Whatever the records below hold, copy it all out exactly.
───── EXERCISE MATERIALS ─────
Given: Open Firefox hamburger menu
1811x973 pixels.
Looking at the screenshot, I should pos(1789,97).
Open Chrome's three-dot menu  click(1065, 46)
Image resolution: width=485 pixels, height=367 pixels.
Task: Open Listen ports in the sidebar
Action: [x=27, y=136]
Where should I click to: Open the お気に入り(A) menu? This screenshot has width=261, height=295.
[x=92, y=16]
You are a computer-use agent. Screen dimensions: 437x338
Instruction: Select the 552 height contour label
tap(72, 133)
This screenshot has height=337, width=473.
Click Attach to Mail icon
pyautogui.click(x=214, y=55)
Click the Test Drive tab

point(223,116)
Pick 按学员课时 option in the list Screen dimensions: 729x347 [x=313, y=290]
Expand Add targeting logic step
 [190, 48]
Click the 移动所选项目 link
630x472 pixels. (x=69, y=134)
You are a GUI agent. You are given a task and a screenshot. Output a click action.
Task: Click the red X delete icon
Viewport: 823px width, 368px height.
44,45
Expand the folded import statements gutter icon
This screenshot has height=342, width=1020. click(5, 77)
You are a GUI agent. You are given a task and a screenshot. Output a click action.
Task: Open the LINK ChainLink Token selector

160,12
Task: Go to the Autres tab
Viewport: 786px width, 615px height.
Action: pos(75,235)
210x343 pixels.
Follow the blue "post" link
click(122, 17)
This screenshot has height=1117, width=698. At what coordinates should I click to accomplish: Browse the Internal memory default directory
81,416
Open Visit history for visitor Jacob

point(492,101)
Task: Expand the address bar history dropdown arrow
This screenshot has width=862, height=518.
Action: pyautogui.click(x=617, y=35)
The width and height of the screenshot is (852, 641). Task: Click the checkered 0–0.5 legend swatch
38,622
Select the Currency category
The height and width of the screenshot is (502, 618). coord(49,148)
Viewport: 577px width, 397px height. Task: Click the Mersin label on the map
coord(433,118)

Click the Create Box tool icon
─────
— TASK SOLUTION —
Given: Open Firefox hamburger menu
1811x973 pixels.
Looking at the screenshot, I should pos(1789,97).
Open Chrome's three-dot menu  click(1065, 46)
Image resolution: width=485 pixels, height=367 pixels.
Task: Open Listen ports in the sidebar
Action: [x=27, y=136]
Where should I click to: Open the お気に入り(A) menu? This screenshot has width=261, height=295.
[x=92, y=16]
You are a computer-use agent. Screen dimensions: 437x338
Instruction: Select the 552 height contour label
tap(72, 133)
This screenshot has height=337, width=473.
Click Attach to Mail icon
pyautogui.click(x=214, y=55)
Click the Test Drive tab

point(223,116)
Pick 按学员课时 option in the list Screen dimensions: 729x347 [x=313, y=290]
Expand Add targeting logic step
 [190, 48]
Click the 移动所选项目 link
630x472 pixels. (x=69, y=134)
You are a GUI agent. You are given a task and a screenshot. Output a click action.
Task: Click the red X delete icon
Viewport: 823px width, 368px height.
44,45
Expand the folded import statements gutter icon
This screenshot has height=342, width=1020. click(5, 77)
You are a GUI agent. You are given a task and a screenshot. Output a click action.
Task: Open the LINK ChainLink Token selector

160,12
Task: Go to the Autres tab
Viewport: 786px width, 615px height.
Action: pos(75,235)
210x343 pixels.
Follow the blue "post" link
click(122, 17)
This screenshot has height=1117, width=698. At what coordinates should I click to accomplish: Browse the Internal memory default directory
81,416
Open Visit history for visitor Jacob

point(492,101)
Task: Expand the address bar history dropdown arrow
This screenshot has width=862, height=518.
Action: pyautogui.click(x=617, y=35)
The width and height of the screenshot is (852, 641). Task: Click the checkered 0–0.5 legend swatch
38,622
Select the Currency category
The height and width of the screenshot is (502, 618). coord(49,148)
Viewport: 577px width, 397px height. Task: Click the Mersin label on the map
coord(433,118)

Click the Create Box tool icon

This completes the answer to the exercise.